ResiClub teamed with Zoodealio—a cash-offer platform and iBuyer workflow tool—for a nationwide poll of working agents. The inaugural survey ran July 28 through Aug. 24, 2025 and captured responses from 238 professionals across every U.S. region; half of them have 15+ years in the business. The result is a street-level snapshot of urgency, leverage, pricing expectations, mortgage-rate views, attitudes toward NAR, and how commissions are actually shaking out after the 2024 settlement.
Momentum Shift: Buyers Climb Back
Agents say the frenetic buyer pace of a year ago has cooled, while sellers are more eager to transact. Markets in the Southeast, Southwest, and West show the sharpest uptick in seller motivation; the Midwest and Northeast look more even-keeled. Inventory is rebuilding in many areas, pushing conditions toward balance and giving purchasers more room to negotiate. The shift is most pronounced in the Southwest, where 96% of respondents report buyers gaining leverage over the past 12 months.
Who Will Drive Deals Next
Looking out a year, agents expect the strongest client growth to come from downsizers—an outcome they link to affordability stress and an aging population. Move-up buyers are also on the rise as life events and equity gains nudge owners to trade. Price expectations diverge by region: Midwestern agents are comparatively upbeat, while many in the Southeast, Southwest, and West foresee flat to lower prices as affordability headwinds persist.
Rates & Reputation
Nearly half of respondents (49%) think the average 30-year fixed rate will end 2025 in the 6.0%–6.5% range. Another 38% expect 6.5%–7.0%, implying rate relief from current levels but nothing approaching pandemic lows.
Views of the National Association of Realtors skew negative. Sixty-two percent describe their sentiment as unfavorable (split evenly between “very” and “somewhat”), 28% are neutral, and only a small minority hold a favorable view—evidence that NAR’s brand repair remains a work in progress.
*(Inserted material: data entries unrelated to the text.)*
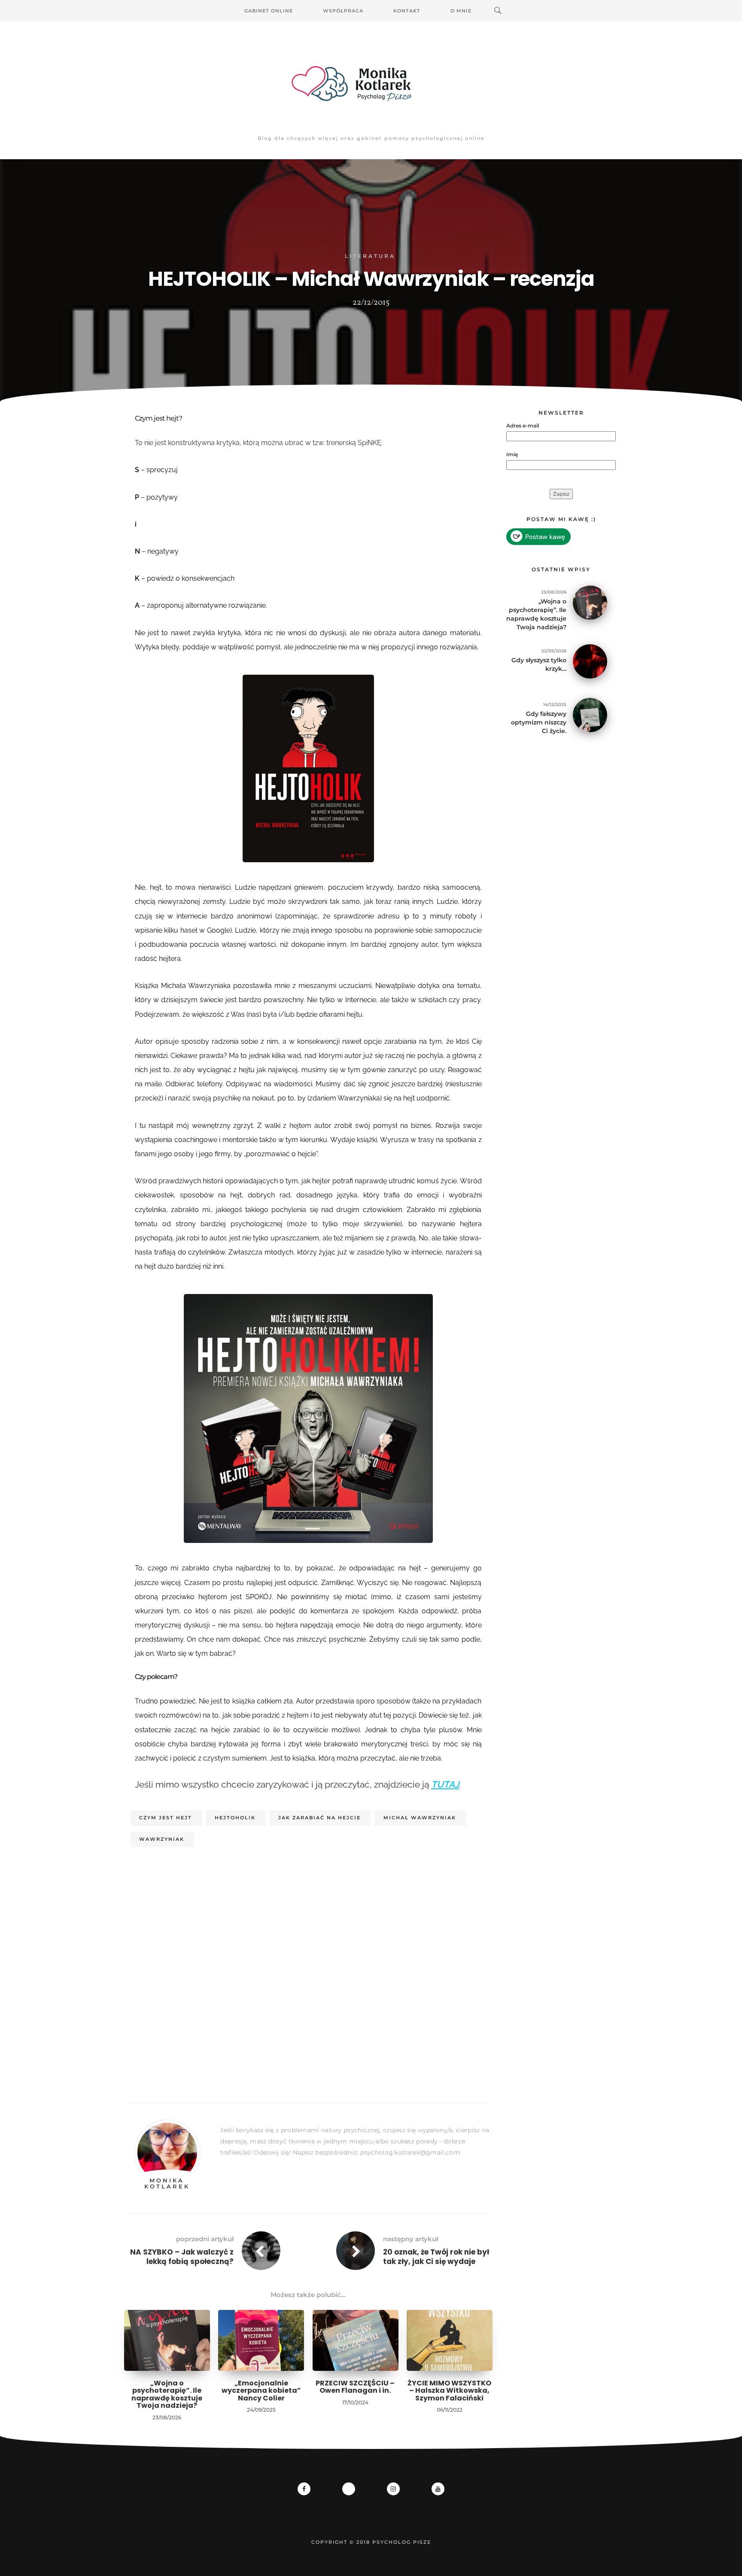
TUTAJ (445, 1784)
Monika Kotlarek (167, 2183)
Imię (512, 454)
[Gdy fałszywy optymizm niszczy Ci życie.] (590, 714)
Commissions After the Settlement
Predictions of a commission collapse haven’t materialized—at least not yet. On listing deals, 92% of agents say their most recent fee was a fixed percentage, versus 78% on the buy side. Roughly one in five buy-side transactions now use a flat-fee or other negotiated structure. Most agents still land in the familiar 2%–3% range: 87% on the sell side and 78% on the buy side report that band as typical.
The Takeaway
Across the U.S., urgency is easing for buyers and rising for sellers, tilting leverage back toward purchasers. Over the next 12 months, agents expect more activity from downsizers and move-up clients, modest strength in the Midwest (and parts of the Northeast), softer pricing in the South and West, and mortgage rates finishing 2025 somewhere between 6% and 7%. Meanwhile, NAR faces a credibility gap, and commissions—despite new rules—remain surprisingly stable.